__TO BE DONE__.
Rewrite the data below with every instance of "Where should I click to" changed to "Where do I click to" and everything else left as it is.

#### EXERCISE MATERIALS

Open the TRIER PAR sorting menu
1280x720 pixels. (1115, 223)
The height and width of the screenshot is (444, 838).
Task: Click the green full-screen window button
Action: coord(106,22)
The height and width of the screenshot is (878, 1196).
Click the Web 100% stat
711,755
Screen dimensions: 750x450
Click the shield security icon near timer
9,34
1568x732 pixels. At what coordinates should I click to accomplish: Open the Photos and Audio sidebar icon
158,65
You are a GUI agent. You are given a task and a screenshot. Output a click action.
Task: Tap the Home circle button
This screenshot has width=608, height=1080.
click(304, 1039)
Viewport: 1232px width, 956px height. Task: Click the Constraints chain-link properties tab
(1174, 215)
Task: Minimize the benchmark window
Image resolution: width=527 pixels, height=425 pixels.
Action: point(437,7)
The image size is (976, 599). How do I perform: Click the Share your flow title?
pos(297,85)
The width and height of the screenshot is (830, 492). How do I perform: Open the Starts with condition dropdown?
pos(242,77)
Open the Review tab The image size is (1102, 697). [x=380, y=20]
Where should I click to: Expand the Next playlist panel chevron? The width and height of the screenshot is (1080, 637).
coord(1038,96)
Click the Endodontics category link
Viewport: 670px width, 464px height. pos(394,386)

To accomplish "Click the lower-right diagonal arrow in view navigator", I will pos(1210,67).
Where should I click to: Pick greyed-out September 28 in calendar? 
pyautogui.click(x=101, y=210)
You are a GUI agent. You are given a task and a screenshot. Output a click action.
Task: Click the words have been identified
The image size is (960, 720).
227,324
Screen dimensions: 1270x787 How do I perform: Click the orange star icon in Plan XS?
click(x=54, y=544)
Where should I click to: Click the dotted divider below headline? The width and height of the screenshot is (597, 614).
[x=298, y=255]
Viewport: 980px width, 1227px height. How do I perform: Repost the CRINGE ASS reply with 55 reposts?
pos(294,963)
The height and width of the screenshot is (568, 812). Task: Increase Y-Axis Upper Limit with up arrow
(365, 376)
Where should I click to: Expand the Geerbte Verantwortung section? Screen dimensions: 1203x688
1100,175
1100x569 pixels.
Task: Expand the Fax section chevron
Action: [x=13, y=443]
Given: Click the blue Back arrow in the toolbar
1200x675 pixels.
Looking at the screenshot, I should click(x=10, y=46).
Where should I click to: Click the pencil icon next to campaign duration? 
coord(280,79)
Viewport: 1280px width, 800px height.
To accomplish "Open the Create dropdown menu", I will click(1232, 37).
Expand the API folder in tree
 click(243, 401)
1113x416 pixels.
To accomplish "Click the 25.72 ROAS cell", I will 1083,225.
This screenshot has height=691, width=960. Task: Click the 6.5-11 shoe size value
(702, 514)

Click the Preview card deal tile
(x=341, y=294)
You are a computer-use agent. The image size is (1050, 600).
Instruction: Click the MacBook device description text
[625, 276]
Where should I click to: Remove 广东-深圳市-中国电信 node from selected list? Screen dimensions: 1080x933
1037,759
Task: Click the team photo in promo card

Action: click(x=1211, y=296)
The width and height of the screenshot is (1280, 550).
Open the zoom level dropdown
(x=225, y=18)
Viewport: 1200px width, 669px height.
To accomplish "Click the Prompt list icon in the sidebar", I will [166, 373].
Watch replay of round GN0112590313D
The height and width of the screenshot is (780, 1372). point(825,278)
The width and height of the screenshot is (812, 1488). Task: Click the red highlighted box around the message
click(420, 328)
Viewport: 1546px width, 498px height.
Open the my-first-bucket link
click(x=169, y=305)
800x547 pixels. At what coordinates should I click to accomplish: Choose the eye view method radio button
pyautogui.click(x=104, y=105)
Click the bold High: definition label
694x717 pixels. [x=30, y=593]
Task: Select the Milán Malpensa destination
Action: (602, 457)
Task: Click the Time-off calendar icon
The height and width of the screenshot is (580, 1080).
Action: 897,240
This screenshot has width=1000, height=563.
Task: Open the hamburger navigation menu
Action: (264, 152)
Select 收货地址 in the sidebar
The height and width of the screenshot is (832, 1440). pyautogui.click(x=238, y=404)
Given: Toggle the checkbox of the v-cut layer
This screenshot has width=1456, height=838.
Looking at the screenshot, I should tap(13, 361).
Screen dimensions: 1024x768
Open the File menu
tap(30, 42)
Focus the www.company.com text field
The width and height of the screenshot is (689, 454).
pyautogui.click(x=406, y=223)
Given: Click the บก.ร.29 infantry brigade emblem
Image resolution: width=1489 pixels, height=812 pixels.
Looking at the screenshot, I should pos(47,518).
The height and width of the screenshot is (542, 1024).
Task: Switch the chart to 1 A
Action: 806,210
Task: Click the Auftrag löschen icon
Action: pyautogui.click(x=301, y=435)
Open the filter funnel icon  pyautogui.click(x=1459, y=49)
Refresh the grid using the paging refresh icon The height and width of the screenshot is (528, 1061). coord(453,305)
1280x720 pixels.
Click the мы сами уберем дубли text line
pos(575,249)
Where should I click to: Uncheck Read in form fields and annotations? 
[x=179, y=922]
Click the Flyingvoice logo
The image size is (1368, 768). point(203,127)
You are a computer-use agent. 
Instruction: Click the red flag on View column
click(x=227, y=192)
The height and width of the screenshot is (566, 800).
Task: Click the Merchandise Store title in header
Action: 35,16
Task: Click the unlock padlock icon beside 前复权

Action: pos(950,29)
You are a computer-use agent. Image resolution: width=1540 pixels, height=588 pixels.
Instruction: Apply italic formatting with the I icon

########

__RESULT__.
Open the TRIER PAR sorting menu
1280x720 pixels. (1115, 223)
The height and width of the screenshot is (444, 838).
Task: Click the green full-screen window button
Action: coord(106,22)
The height and width of the screenshot is (878, 1196).
Click the Web 100% stat
711,755
Screen dimensions: 750x450
Click the shield security icon near timer
9,34
1568x732 pixels. At what coordinates should I click to accomplish: Open the Photos and Audio sidebar icon
158,65
You are a GUI agent. You are given a task and a screenshot. Output a click action.
Task: Tap the Home circle button
This screenshot has width=608, height=1080.
click(304, 1039)
Viewport: 1232px width, 956px height. Task: Click the Constraints chain-link properties tab
(1174, 215)
Task: Minimize the benchmark window
Image resolution: width=527 pixels, height=425 pixels.
Action: point(437,7)
The image size is (976, 599). How do I perform: Click the Share your flow title?
pos(297,85)
The width and height of the screenshot is (830, 492). How do I perform: Open the Starts with condition dropdown?
pos(242,77)
Open the Review tab The image size is (1102, 697). [x=380, y=20]
Where do I click to: Expand the Next playlist panel chevron? The width and height of the screenshot is (1080, 637).
coord(1038,96)
Click the Endodontics category link
Viewport: 670px width, 464px height. pos(394,386)

To accomplish "Click the lower-right diagonal arrow in view navigator", I will pos(1210,67).
Where do I click to: Pick greyed-out September 28 in calendar? 
pyautogui.click(x=101, y=210)
You are a GUI agent. You are given a task and a screenshot. Output a click action.
Task: Click the words have been identified
The image size is (960, 720).
227,324
Screen dimensions: 1270x787 How do I perform: Click the orange star icon in Plan XS?
click(x=54, y=544)
Where do I click to: Click the dotted divider below headline? The width and height of the screenshot is (597, 614).
[x=298, y=255]
Viewport: 980px width, 1227px height. How do I perform: Repost the CRINGE ASS reply with 55 reposts?
pos(294,963)
The height and width of the screenshot is (568, 812). Task: Increase Y-Axis Upper Limit with up arrow
(365, 376)
Where do I click to: Expand the Geerbte Verantwortung section? Screen dimensions: 1203x688
1100,175
1100x569 pixels.
Task: Expand the Fax section chevron
Action: [x=13, y=443]
Given: Click the blue Back arrow in the toolbar
1200x675 pixels.
Looking at the screenshot, I should click(x=10, y=46).
Where do I click to: Click the pencil icon next to campaign duration? 
coord(280,79)
Viewport: 1280px width, 800px height.
To accomplish "Open the Create dropdown menu", I will click(1232, 37).
Expand the API folder in tree
 click(243, 401)
1113x416 pixels.
To accomplish "Click the 25.72 ROAS cell", I will 1083,225.
This screenshot has height=691, width=960. Task: Click the 6.5-11 shoe size value
(702, 514)

Click the Preview card deal tile
(x=341, y=294)
You are a computer-use agent. The image size is (1050, 600).
Instruction: Click the MacBook device description text
[625, 276]
Where do I click to: Remove 广东-深圳市-中国电信 node from selected list? Screen dimensions: 1080x933
1037,759
Task: Click the team photo in promo card

Action: click(x=1211, y=296)
The width and height of the screenshot is (1280, 550).
Open the zoom level dropdown
(x=225, y=18)
Viewport: 1200px width, 669px height.
To accomplish "Click the Prompt list icon in the sidebar", I will [166, 373].
Watch replay of round GN0112590313D
The height and width of the screenshot is (780, 1372). point(825,278)
The width and height of the screenshot is (812, 1488). Task: Click the red highlighted box around the message
click(420, 328)
Viewport: 1546px width, 498px height.
Open the my-first-bucket link
click(x=169, y=305)
800x547 pixels. At what coordinates should I click to accomplish: Choose the eye view method radio button
pyautogui.click(x=104, y=105)
Click the bold High: definition label
694x717 pixels. [x=30, y=593]
Task: Select the Milán Malpensa destination
Action: (602, 457)
Task: Click the Time-off calendar icon
The height and width of the screenshot is (580, 1080).
Action: 897,240
This screenshot has width=1000, height=563.
Task: Open the hamburger navigation menu
Action: (264, 152)
Select 收货地址 in the sidebar
The height and width of the screenshot is (832, 1440). pyautogui.click(x=238, y=404)
Given: Toggle the checkbox of the v-cut layer
This screenshot has width=1456, height=838.
Looking at the screenshot, I should tap(13, 361).
Screen dimensions: 1024x768
Open the File menu
tap(30, 42)
Focus the www.company.com text field
The width and height of the screenshot is (689, 454).
pyautogui.click(x=406, y=223)
Given: Click the บก.ร.29 infantry brigade emblem
Image resolution: width=1489 pixels, height=812 pixels.
Looking at the screenshot, I should pos(47,518).
The height and width of the screenshot is (542, 1024).
Task: Switch the chart to 1 A
Action: 806,210
Task: Click the Auftrag löschen icon
Action: pyautogui.click(x=301, y=435)
Open the filter funnel icon  pyautogui.click(x=1459, y=49)
Refresh the grid using the paging refresh icon The height and width of the screenshot is (528, 1061). coord(453,305)
1280x720 pixels.
Click the мы сами уберем дубли text line
pos(575,249)
Where do I click to: Uncheck Read in form fields and annotations? 
[x=179, y=922]
Click the Flyingvoice logo
The image size is (1368, 768). point(203,127)
You are a computer-use agent. 
Instruction: Click the red flag on View column
click(x=227, y=192)
The height and width of the screenshot is (566, 800).
Task: Click the Merchandise Store title in header
Action: 35,16
Task: Click the unlock padlock icon beside 前复权

Action: pos(950,29)
You are a computer-use agent. Image resolution: width=1540 pixels, height=588 pixels.
Instruction: Apply italic formatting with the I icon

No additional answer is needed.